Stringer vowed the company will become profitable in its TV and video game businesses during this fiscal year, which ends March 2009. He said he wants to beef up networking gadgets, making sure 90% of Sony's electronics products wirelessly connect to the Net by March 2011.
Stringer said Sony has rebounded from a bottom in 2005 by exiting or downsizing 15 product categories, reducing 10,000 global workers and shutting down 11 manufacturing sites.
When Stringer, a Welsh-born American, became the first foreigner to head Sony in 2005, the manufacturer of the Walkman portable player and PlayStation 3 game console had been battered by cheaper rivals, and fallen behind in key products to innovative makers like Apple.
"Our job, however, is not complete," he said Thursday. "We must complete our transformation."

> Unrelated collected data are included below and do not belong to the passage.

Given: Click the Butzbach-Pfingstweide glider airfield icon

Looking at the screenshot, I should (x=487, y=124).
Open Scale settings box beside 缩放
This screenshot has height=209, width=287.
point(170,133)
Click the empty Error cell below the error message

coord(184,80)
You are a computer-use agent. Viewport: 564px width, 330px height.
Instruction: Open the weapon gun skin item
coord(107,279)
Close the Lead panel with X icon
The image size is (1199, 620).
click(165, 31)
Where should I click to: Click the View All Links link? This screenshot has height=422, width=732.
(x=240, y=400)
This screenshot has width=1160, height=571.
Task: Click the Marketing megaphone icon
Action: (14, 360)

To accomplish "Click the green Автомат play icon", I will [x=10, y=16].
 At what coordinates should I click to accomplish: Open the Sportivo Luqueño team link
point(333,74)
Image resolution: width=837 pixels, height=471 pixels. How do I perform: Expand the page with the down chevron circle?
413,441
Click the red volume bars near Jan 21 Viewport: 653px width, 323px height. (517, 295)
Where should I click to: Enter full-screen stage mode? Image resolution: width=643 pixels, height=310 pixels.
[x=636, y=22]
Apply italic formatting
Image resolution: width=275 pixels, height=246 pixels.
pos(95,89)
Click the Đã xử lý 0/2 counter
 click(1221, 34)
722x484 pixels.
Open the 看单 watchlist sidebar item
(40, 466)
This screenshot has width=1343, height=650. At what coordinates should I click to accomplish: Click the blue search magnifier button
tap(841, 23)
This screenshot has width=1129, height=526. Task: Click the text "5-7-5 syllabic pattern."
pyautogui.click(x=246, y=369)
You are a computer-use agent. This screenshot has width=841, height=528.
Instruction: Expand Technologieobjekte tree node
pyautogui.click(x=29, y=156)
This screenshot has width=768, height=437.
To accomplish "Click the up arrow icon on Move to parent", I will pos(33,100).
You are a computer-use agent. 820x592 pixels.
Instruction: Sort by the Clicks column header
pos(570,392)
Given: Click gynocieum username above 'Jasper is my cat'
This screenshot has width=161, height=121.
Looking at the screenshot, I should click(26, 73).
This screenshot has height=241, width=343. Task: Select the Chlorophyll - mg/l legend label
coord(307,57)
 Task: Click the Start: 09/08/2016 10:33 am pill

Stringer said Sony must come up with better software and services that match its longtime reputation for gadgets and entertainment content.
For example, in the autumn, Sony will start a U.S. service that uses the Internet to deliver feature films and TV shows directly to Bravia TVs, without using satellite or cable distribution systems. He called it an industry first.
That service will start with Hancock from Sony Pictures, which is becoming available before it comes out in DVDs, Stringer said.
A movie download service also will come for the PlayStation 3 game console in the summer in the U.S., said Kazuo Hirai, who heads Sony's video game unit. The service will be offered in Japan and Europe at later dates.
Koya Tabata, analyst at Credit Suisse in Tokyo, said it was good news Sony will be networking its products, noting that Sony products, including mobile phones, TVs and game machines, total 200 million worldwide — about double Apple's iPod players, iPhone and other devices combined.
"There is potential for growth because of the scale of Sony's platform." he said. "But I'm assessing it as neutral so far," he added, saying more time was needed to see how the strategy will play out.
Sony is widely viewed as having erred in not pursuing flat-panel TVs soon enough, and in sticking to proprietary software with its gadgets, battering its earnings early in the decade. But it has posted a remarkable recovery recently, racking up a record profit of $3.5 billion for the fiscal year ended March 31.
Now, executives said, Sony is investing $16.7 billion over the next three years for future technology.
Sony made its announcements shortly after trading ended on the Tokyo Stock Exchange. Its U.S. shares were up 32 cents to $46.54 Thursday morning.